The campaign would be provocative no matter who sponsored it, but because it came from the fluid milk levy, it is subject to a whole other level of scrutiny. The program, one of several generic promotional programs for agricultural products administered by the USDA, aims to expand markets for dairy products in the United States. The program is funded by assessments on milk processed and marketed to consumers.

With the levy administered by the USDA, specific rules must be followed in its marketing campaigns. The complaint states that “Wood Milk” breaks two. He says the campaign denigrates plant-based milks – which are represented by Wood Milk. The campaign declares that Wood Milk is not “real milk”. It is “fake” and has “no nutritional value”.

Meanwhile, plant-based milks — including those made with soy, oats and almonds — have been labeled “milk” for years, and the FDA’s draft guidelines would allow them to retain that name.

Although the FDA has proposed that plant-based milks address nutritional differences from cow’s milk on their labels, the products have nutritional value. The complaint points out that the USDA recognizes soy milk and almond milk as components of a healthy diet.

The complaint also states that the timing of this campaign was intended to influence comments on the FDA’s draft guidelines. He points out that MilkPEP CEO Yin Woon Rani referenced it in an article about the campaign in the marketing trade publication Little Black Book.

This isn’t the first time a USDA levy program has come under scrutiny to determine how its funds have been used to target the herbal industry.

About a decade ago, members of the American Egg Board – which is the egg collection – began working on ways to counteract plant-based Just Mayo, a now-discontinued product made by Hampton Creek, currently known as Eat Just.

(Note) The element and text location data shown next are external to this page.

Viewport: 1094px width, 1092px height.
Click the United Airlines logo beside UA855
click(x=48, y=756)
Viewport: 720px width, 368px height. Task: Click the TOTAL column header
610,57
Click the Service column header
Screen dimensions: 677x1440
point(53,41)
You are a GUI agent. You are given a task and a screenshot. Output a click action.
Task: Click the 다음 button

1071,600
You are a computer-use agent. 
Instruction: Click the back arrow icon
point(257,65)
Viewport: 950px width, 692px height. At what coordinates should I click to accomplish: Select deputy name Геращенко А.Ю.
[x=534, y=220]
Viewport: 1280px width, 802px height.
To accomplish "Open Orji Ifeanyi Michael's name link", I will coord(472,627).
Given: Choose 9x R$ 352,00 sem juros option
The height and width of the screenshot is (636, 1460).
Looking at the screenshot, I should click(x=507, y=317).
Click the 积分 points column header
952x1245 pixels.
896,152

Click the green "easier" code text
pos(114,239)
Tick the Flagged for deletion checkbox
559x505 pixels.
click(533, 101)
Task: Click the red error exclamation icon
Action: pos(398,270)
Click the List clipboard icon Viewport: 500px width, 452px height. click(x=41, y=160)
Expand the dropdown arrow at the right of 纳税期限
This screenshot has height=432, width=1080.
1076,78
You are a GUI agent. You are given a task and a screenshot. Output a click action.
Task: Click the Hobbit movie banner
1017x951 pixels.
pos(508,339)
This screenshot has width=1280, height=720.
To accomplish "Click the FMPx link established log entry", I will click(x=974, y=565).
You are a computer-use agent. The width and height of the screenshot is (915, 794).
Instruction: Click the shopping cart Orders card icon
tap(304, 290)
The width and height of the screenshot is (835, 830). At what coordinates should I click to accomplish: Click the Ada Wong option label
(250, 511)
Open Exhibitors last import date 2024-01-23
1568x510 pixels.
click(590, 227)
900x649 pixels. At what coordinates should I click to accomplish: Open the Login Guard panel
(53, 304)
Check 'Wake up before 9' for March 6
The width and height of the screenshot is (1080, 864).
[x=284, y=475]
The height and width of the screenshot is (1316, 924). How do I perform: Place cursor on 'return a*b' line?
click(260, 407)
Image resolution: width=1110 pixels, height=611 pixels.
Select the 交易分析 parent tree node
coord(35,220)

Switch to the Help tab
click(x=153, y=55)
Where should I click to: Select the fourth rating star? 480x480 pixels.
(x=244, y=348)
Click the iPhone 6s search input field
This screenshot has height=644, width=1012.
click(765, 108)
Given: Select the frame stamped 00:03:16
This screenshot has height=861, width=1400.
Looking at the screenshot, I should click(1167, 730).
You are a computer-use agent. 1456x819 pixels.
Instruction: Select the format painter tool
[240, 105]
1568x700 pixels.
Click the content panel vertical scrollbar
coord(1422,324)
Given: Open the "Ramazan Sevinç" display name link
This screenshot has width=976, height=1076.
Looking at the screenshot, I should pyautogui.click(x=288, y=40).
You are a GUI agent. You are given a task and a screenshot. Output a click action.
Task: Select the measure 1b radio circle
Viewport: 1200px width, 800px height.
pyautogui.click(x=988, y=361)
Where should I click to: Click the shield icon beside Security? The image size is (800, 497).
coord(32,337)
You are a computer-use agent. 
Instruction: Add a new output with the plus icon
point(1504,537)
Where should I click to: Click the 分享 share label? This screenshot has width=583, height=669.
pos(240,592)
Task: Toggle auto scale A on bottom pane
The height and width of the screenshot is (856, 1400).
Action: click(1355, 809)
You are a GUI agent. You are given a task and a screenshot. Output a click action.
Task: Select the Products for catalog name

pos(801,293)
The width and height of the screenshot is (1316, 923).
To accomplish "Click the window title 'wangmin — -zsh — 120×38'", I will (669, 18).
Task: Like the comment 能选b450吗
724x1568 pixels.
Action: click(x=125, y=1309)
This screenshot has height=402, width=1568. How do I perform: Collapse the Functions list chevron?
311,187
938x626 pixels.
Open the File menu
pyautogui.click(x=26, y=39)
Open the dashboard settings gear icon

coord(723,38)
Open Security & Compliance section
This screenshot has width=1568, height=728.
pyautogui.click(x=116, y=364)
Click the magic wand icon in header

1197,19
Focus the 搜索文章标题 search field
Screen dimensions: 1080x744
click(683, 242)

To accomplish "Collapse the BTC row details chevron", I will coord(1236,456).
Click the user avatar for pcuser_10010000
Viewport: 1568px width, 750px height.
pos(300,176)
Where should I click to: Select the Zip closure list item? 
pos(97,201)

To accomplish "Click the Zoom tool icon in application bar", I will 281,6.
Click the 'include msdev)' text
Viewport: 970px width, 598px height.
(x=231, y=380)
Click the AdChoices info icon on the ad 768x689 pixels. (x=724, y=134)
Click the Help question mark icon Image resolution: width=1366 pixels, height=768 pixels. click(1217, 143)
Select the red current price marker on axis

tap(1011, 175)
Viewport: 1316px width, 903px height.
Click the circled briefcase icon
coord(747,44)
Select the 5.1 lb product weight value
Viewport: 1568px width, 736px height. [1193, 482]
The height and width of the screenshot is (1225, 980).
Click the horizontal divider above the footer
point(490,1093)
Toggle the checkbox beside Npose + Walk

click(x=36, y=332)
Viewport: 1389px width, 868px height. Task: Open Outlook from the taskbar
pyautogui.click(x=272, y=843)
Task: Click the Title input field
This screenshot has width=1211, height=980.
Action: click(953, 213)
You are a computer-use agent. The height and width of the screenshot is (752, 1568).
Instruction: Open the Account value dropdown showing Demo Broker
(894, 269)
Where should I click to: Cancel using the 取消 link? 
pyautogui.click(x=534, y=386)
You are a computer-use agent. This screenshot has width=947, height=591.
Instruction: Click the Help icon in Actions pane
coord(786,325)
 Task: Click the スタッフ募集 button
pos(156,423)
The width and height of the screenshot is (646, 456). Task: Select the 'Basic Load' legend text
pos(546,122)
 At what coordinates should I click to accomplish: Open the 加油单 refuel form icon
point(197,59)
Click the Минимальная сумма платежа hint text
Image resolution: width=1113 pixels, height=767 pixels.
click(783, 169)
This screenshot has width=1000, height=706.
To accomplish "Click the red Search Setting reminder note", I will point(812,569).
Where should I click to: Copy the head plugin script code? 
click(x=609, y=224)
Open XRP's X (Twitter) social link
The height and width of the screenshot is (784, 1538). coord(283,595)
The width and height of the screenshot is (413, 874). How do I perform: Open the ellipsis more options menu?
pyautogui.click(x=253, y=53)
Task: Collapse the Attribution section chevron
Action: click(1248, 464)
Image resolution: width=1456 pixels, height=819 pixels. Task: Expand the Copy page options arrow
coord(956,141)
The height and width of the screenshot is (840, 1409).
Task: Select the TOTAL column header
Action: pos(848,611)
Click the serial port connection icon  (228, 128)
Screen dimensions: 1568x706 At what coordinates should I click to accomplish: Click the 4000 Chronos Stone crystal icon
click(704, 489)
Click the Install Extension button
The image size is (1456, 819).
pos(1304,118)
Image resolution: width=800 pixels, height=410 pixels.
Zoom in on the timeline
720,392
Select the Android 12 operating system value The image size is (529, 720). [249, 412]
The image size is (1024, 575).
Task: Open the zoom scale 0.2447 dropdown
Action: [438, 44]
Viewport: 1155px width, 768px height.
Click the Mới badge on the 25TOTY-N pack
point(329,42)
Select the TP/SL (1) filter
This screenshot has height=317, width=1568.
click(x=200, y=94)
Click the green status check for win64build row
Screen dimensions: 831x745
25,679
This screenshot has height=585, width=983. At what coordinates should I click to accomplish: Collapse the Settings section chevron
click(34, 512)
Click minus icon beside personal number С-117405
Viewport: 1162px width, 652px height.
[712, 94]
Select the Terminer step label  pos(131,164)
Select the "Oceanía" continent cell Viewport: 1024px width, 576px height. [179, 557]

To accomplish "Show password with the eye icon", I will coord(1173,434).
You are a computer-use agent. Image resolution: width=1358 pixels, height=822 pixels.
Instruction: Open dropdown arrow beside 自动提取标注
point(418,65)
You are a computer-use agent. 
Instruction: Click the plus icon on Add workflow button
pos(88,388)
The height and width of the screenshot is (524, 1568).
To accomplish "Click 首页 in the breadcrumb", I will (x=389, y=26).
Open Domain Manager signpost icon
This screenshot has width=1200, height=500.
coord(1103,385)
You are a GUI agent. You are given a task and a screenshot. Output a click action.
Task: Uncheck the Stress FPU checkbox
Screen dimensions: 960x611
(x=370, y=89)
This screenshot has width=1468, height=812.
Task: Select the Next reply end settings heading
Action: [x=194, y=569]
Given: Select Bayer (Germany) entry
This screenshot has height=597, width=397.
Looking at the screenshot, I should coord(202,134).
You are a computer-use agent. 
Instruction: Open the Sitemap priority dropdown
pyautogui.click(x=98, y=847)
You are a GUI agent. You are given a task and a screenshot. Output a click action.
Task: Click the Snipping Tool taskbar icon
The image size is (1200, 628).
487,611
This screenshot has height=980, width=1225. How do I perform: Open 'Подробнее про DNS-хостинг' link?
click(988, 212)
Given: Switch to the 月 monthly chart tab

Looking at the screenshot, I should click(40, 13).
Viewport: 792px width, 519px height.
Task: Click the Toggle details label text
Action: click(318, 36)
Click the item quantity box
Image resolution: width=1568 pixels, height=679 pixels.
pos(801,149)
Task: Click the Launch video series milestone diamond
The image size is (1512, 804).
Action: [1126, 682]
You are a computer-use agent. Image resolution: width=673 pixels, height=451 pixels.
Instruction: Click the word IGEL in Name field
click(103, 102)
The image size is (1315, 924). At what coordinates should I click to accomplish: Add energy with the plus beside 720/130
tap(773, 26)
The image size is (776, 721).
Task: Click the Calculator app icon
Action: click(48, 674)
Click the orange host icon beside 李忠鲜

Some of the funds from the levy went to pro-egg advertisements, which appeared when people searched for the herbal condiment online.

In a survey, the The USDA found that egg collection acted inappropriately and required training on collection program guidelines.

The situation with the egg levy and Hampton Creek inspired 2016 legislation to reform commodity levy programs to be more transparent and crack down on anti-competitive behavior. It has not yet been adopted and forms of the same legislation are still being proposed.

MilkPEP and the USDA did not respond to requests for comment.